ARTICLE:
_ _ _ _ _

One reason for this is that prospective voters are much harder to reach than they used to be. For decades, the principal way to poll people has been by calling them at home. Even Gallup, long a holdout, switched to phone interviews in 1988. But landlines, as you may have noticed, have become far less prevalent. In the United States, fixed telephone subscriptions peaked in 2000 at 68 per 100 people, according to the World Bank. Today, we're down to 40 per 100 people, as more and more Americans—especially young ones—choose to live in cell-only households. Meanwhile, Federal Communications Commission regulations make it far more expensive to survey people via mobile phones. On top of that, more people are screening their calls, refusing to answer attempts from unknown numbers.
In addition to being more picky about whom they'll speak to, cellphone users are less likely to qualify for a survey being conducted. In August, I got a call from an interviewer looking for opinions from voters in Florida. That's understandable, since I grew up in Tampa and still have an 813 area code. Since I no longer live in the state, I'm not eligible to vote there, yet some poor polling company had to waste time and money dialing me—probably repeatedly, until I finally picked up—before it found that out.
All these developments have caused response rates to plummet. When I got my first job at a polling firm after grad school, I heard tales of a halcyon era when researchers could expect to complete interviews with 50 percent or more of the people they set out to reach. By 1997, that number had fallen to 36 percent, according to Pew Research Center. Today it's in the single digits.
This overturns the philosophy behind probability polling, which holds that a relatively small number of people can stand in for the full population as long as they are chosen randomly from the larger group. If, on the other hand, the people who actually take the survey are systematically different from those who don't—if they're older, or have a different education level, or for some other reason are more likely to vote a certain way—the methodology breaks down.
A series of Pew Research studies suggests, counterintuitively, that falling response rates may not actually matter. "Telephone surveys that include landlines and cell phones and are weighted to match the demographic composition of the population continue to provide accurate data on most political, social and economic measures," concludes the most recent study, conducted in the first quarter of 2012. "This comports with the consistent record of accuracy achieved by major polls when it comes to estimating election outcomes, among other things." But that was before the streak of missed calls in the four years since. A savvy observer would be right to wonder if people's growing unwillingness to participate in surveys has finally rendered the form inadequate to the task of predicting election outcomes.

_ _ _ _ _

GIVEN INFORMATION:
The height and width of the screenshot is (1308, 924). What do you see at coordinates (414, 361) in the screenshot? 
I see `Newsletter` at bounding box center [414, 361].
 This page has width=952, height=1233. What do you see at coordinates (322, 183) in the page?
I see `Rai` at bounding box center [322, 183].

_ _ _ _ _

Return the passage from the polling article above verbatim, beginning at the words "All these developments" and stopping after "methodology breaks down.".

All these developments have caused response rates to plummet. When I got my first job at a polling firm after grad school, I heard tales of a halcyon era when researchers could expect to complete interviews with 50 percent or more of the people they set out to reach. By 1997, that number had fallen to 36 percent, according to Pew Research Center. Today it's in the single digits.
This overturns the philosophy behind probability polling, which holds that a relatively small number of people can stand in for the full population as long as they are chosen randomly from the larger group. If, on the other hand, the people who actually take the survey are systematically different from those who don't—if they're older, or have a different education level, or for some other reason are more likely to vote a certain way—the methodology breaks down.